Aim of the task =>
Print exactly the lines from the one containing "Where should I" through the last line of the entries below; the pictures stay out of the copy.

Data for review =>

►

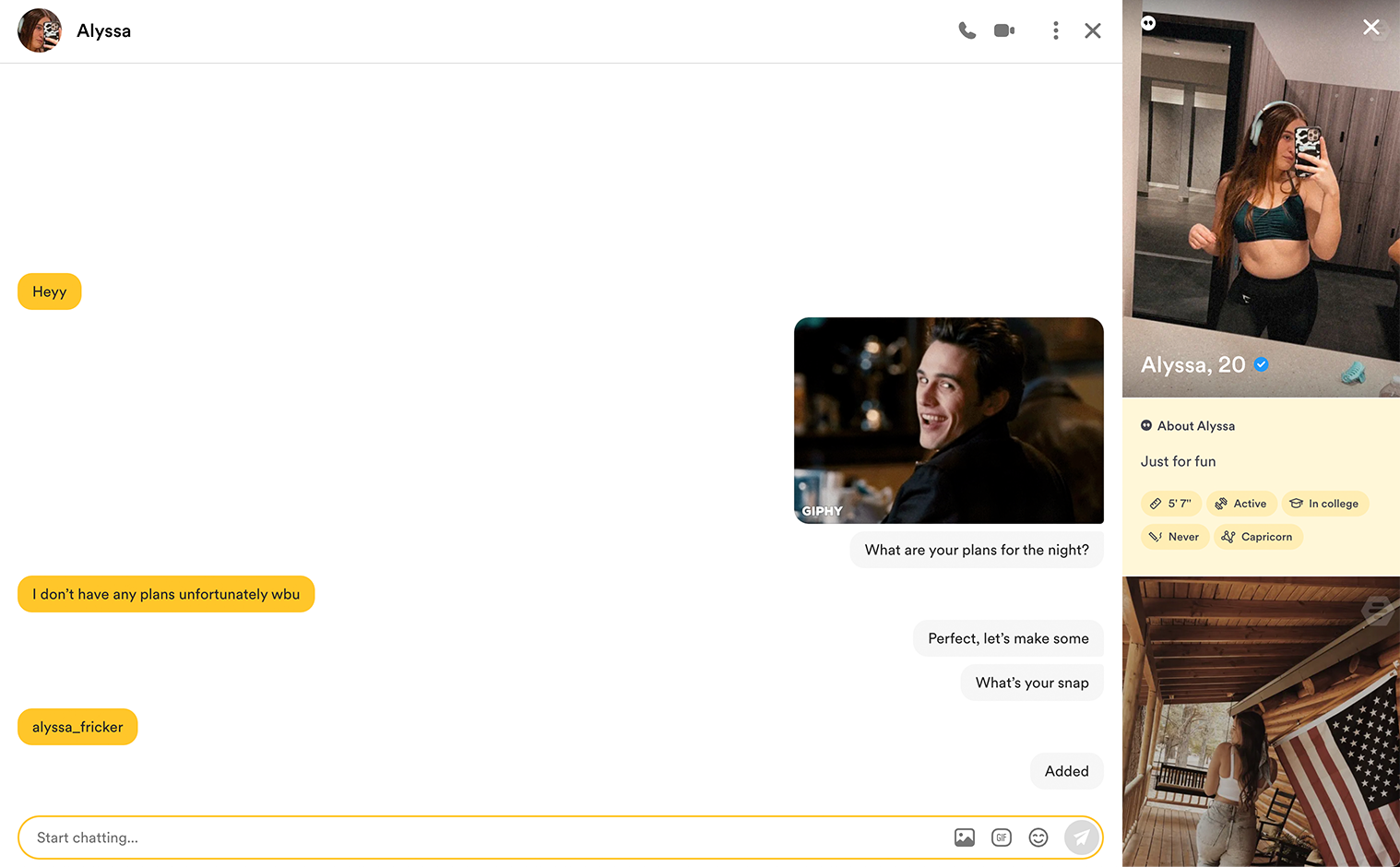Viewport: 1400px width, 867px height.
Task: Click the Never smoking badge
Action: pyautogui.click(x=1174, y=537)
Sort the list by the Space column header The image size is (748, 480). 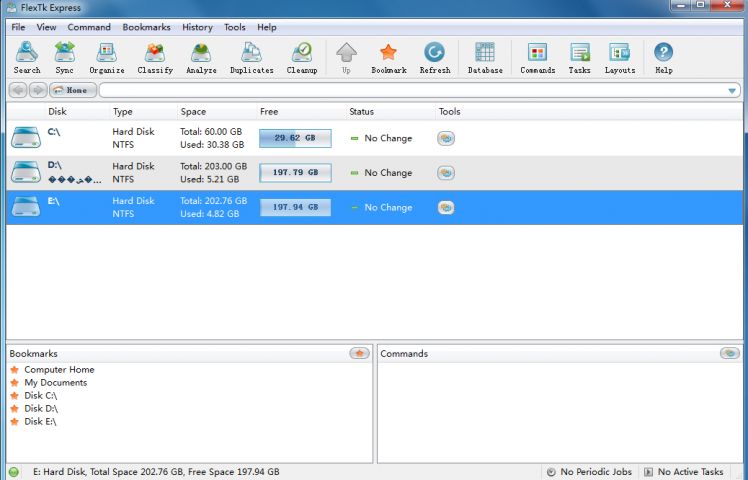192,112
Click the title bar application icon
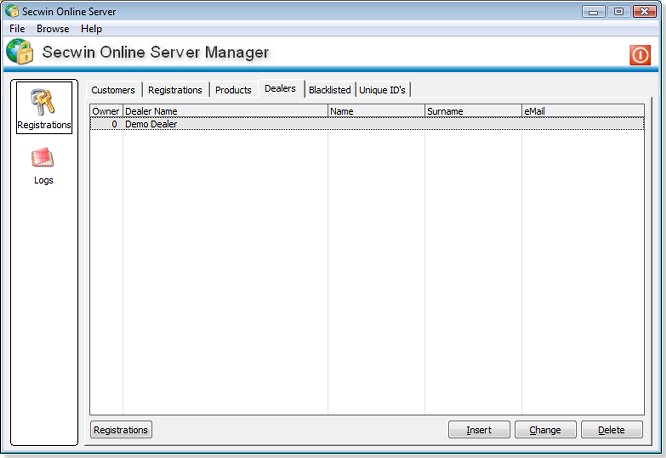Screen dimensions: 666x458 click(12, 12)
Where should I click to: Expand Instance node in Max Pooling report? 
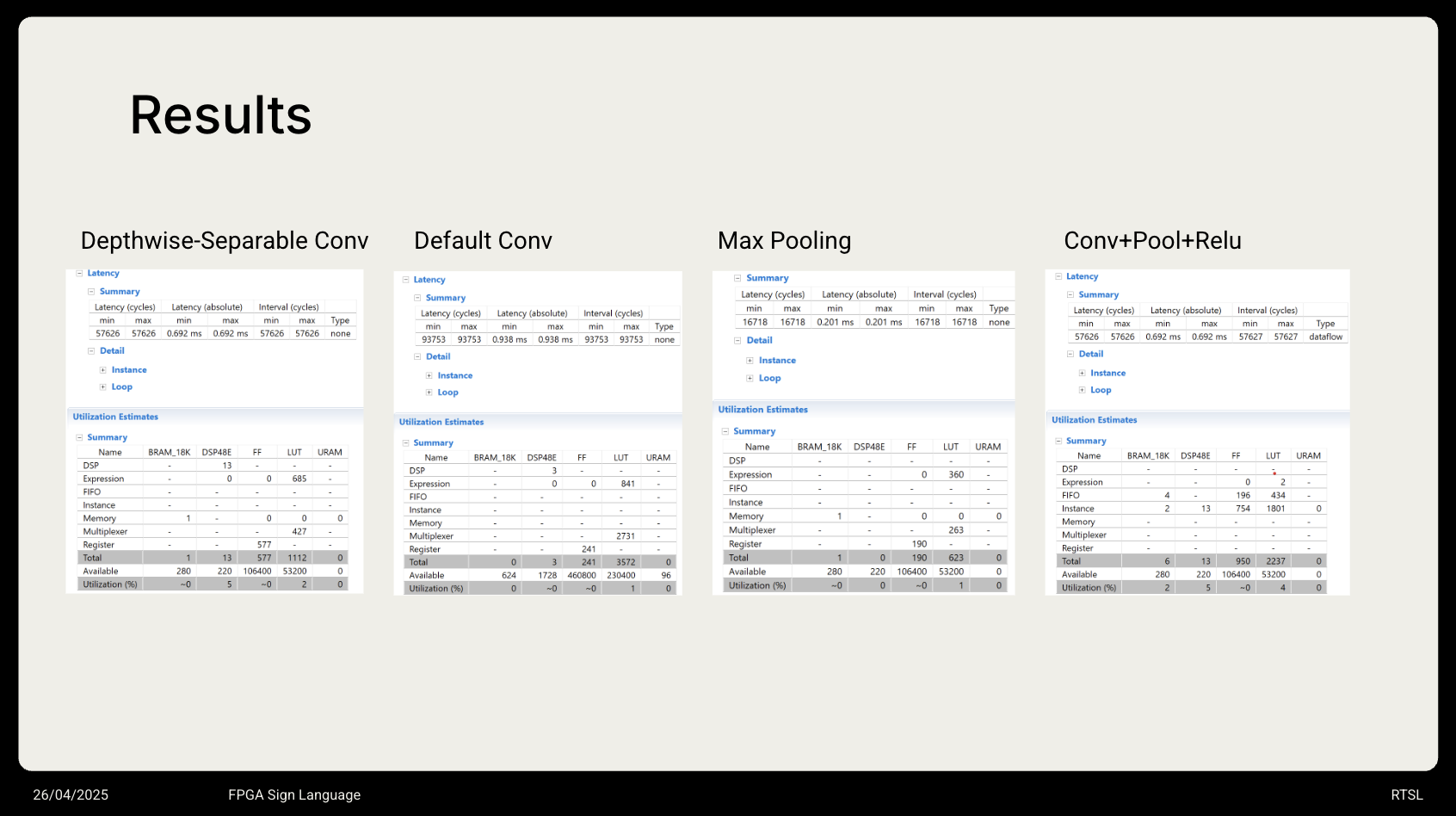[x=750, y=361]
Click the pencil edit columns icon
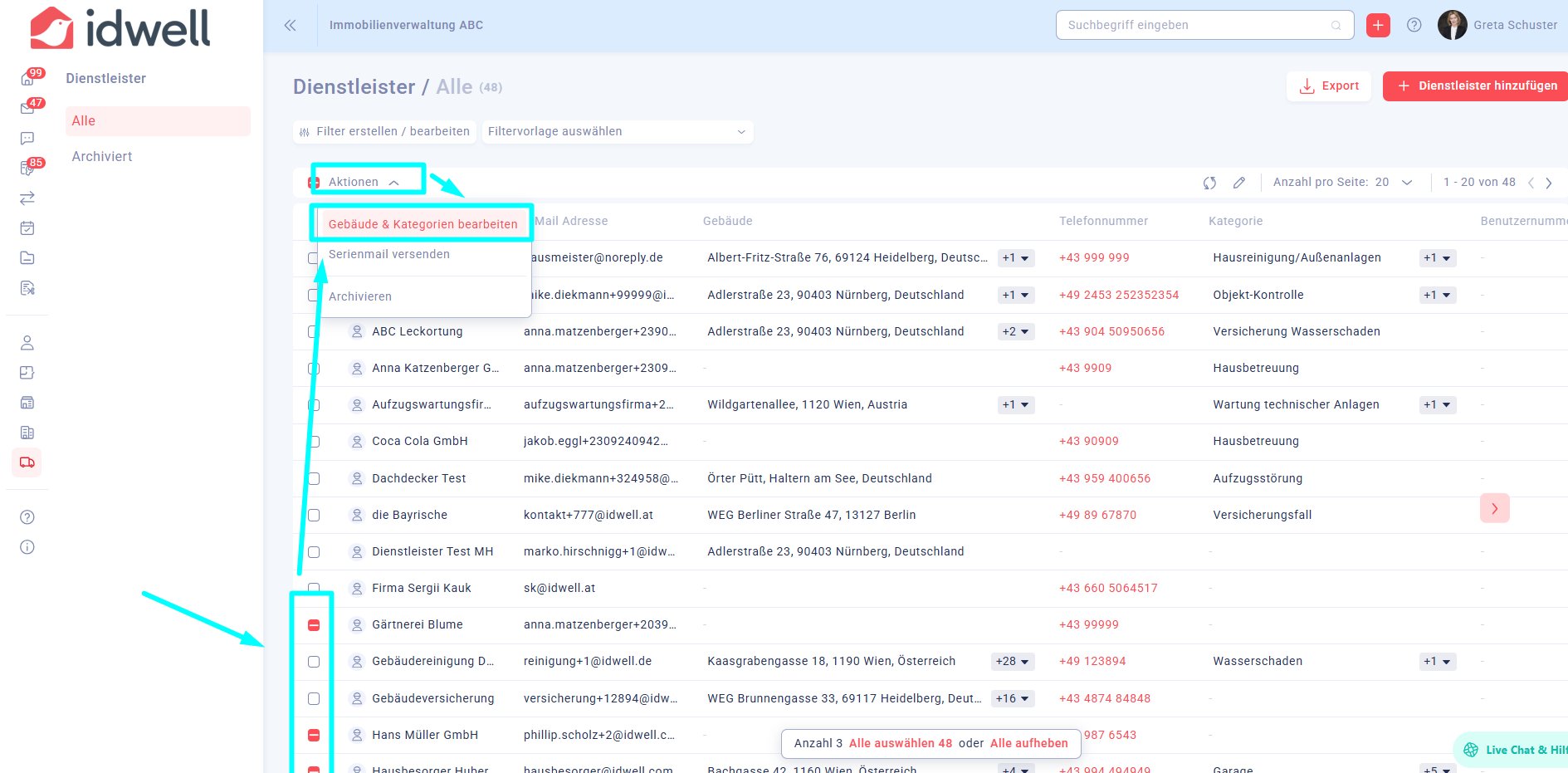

◄

Written answer =>
Where should I click to: Expand Instance node in Max Pooling report? 
[x=750, y=361]
Click the pencil edit columns icon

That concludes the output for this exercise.